Whisper-Large-v3
- Model: Whisper-Large-v3
- Description: State-of-the-art automatic speech recognition (ASR) and translation model. Developed by OpenAI and trained on 5M+ hours of labeled audio. Excels in multilingual and zero-shot speech tasks across diverse domains.
- Model ID:
Whisper-Large-v3 - Supported languages: Multilingual
Core capabilities
- Transcribes and translates extended audio inputs (up to 25 MB).
- Demonstrates high accuracy in speech recognition and translation tasks.

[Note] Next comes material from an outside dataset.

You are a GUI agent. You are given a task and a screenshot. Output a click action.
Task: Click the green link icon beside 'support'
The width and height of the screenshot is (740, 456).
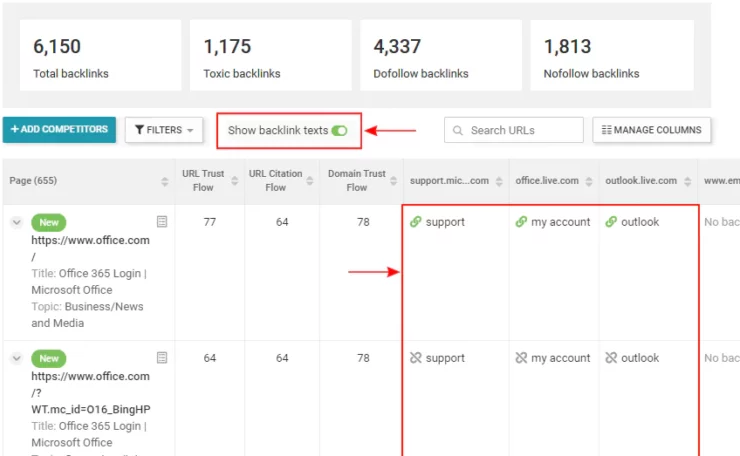416,222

- Provides OpenAI-compatible endpoints for transcriptions and translations.
Request parameters
| Parameter | Type | Description | Default | Endpoints |
|---|---|---|---|---|
model | String | The ID of the model to use. | Required | transcriptions, translations |
file | File | Audio file in FLAC, MP3, MP4, MPEG, MPGA, M4A, Ogg, WAV, or WebM format. File size limit: 25MB. | Required | transcriptions, translations |
prompt | String | Prompt to influence transcription style or vocabulary. Example: “Please transcribe carefully, including pauses and hesitations.” | Optional | transcriptions, translations |
response_format | String | Output format: either json or text. | json | transcriptions, translations |
language | String | The language of the input audio. Using ISO-639-1 format (e.g., en) improves accuracy and latency. | Optional | transcriptions, translations |
stream | Boolean | Enables streaming responses. | false | transcriptions, translations |
stream_options | Object | Additional streaming configuration (e.g., {"include_usage": true}). | Optional | transcriptions, translations |
Example usage
Translations
The translations endpoint transcribes audio in any supported language and returns the output in English. Use thelanguage parameter to specify the language of the input audio in ISO 639-1 format (for example, "es" for Spanish) to improve accuracy and reduce latency.